Les Etats-Unis ont exigé mardi de Téhéran la "libération immédiate" de l'homme d'affaires irano-américain Siamak Namazi et de son père Mohammad Bagher Namazi, condamnés avec quatre autres personnes à dix ans de prison en Iran pour "espionnage" au profit de Washington.

"Profondément préoccupés par les informations sur la condamnation à dix ans de prison des ressortissants américains Siamak Namazi et (Mohammad) Bagher Namazi (...) nous nous joignons aux appels d'organisations internationales (...) pour la libération immédiate de tous les ressortissants américains injustement détenus en Iran, notamment Siamak et Bagher Namazi", a protesté le département d'Etat dans un communiqué.

La diplomatie américaine a en outre fait part de son "inquiétude à propos d'informations sur la santé déclinante" de Mohammand Bagher Namazi, âgé de 80 ans.

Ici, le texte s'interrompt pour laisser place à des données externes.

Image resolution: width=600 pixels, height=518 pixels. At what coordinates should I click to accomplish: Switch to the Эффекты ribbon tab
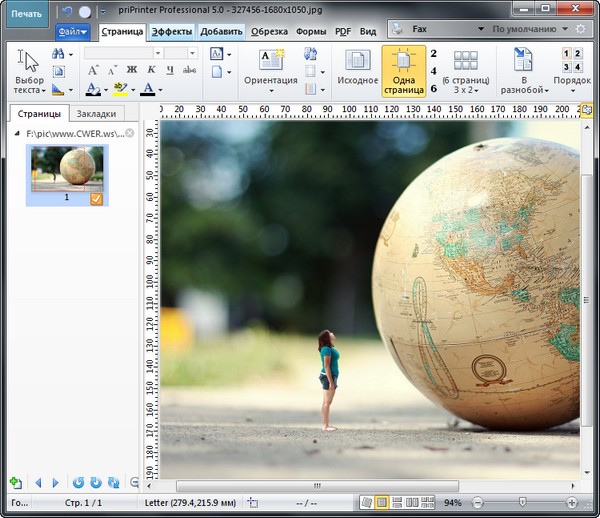pos(171,31)

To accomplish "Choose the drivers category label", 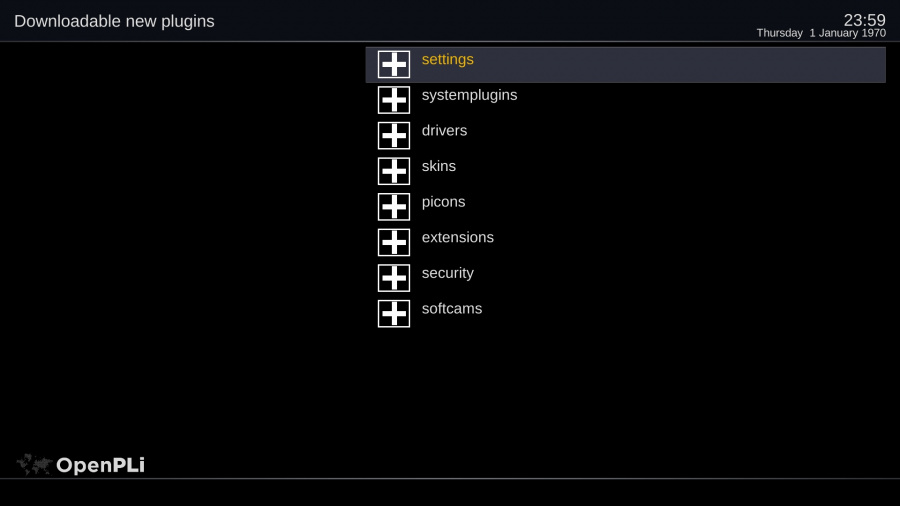I will point(444,131).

"Bagher et Siamak Namazi, Farhad Abd-Saleh, Kamran Ghaderi, Nezar Zaka (ressortissant libanais) et Alireza Omidvar ont été condamnés à dix ans de prison pour espionnage et collaboration avec le gouvernement américain", avait annoncé auparavant Abbas Jafari Dolat-Abadi, le procureur général de Téhéran, cité par l'agence Mizaonline, liée au pouvoir judiciaire iranien.

Siamak Namazi avait été arrêté il y a exactement un an à son arrivée à Téhéran. Son père, Bagher, avait été interpellé en février alors qu'il était venu en Iran pour tenter d'obtenir la libération de son fils.

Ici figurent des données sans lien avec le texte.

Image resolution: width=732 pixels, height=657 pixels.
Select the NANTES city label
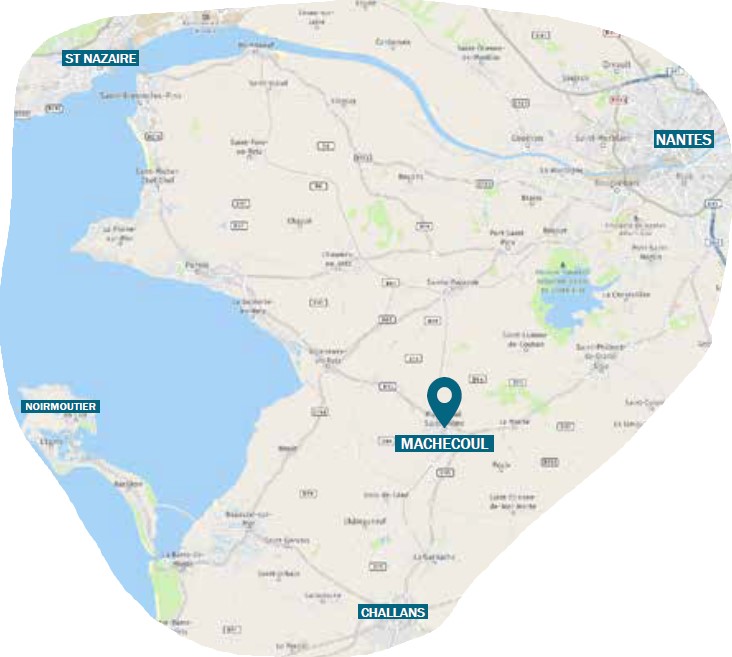click(x=683, y=139)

L'Unicef, l'organisation de l'ONU pour laquelle Bagher Namazi a travaillé, avait exprimé en septembre sa "profonde inquiétude" quant à son état de santé.

Le gouvernement américain, qui n'a plus de relations diplomatiques avec l'Iran depuis 1980, avait demandé à plusieurs reprises la libération des deux hommes.

En dépit de l'absence de relations diplomatiques, les Etats-Unis et l'Iran ont amorcé un dégel à la faveur de l'accord historique international sur le nucléaire iranien du 14 juillet 2015, mis en oeuvre depuis le 16 janvier dernier.

Dans le cadre de cette percée diplomatique, Washington et Téhéran avaient procédé les 16 et 17 janvier à un échange de prisonniers: quatre Irano-Américains, dont l'ancien correspondant du Washington Post à Téhéran Jason Rezaian, et un Américain emprisonnés en Iran contre sept détenus iraniens aux Etats-Unis.

Washington avait simultanément versé à Téhéran 1,7 milliard de dollars, dont une partie en liquide, représentant le montant dû pour un contrat d'armement jamais honoré datant d'avant la Révolution islamique de 1979.

L'administration démocrate avait alors été accusée par son opposition républicaine d'avoir payé une "rançon" pour récupérer des "otages" américains.

Dans son communiqué, le département d'Etat a mentionné une nouvelle fois le cas de Robert Levinson, un ancien agent du FBI, porté disparu en Iran depuis 2007. "Nous soulignons de manière respectueuse l'importance pour l'Iran de coopérer avec les Etats-Unis pour déterminer où se trouve M. Levinson", a insisté la diplomatie américaine.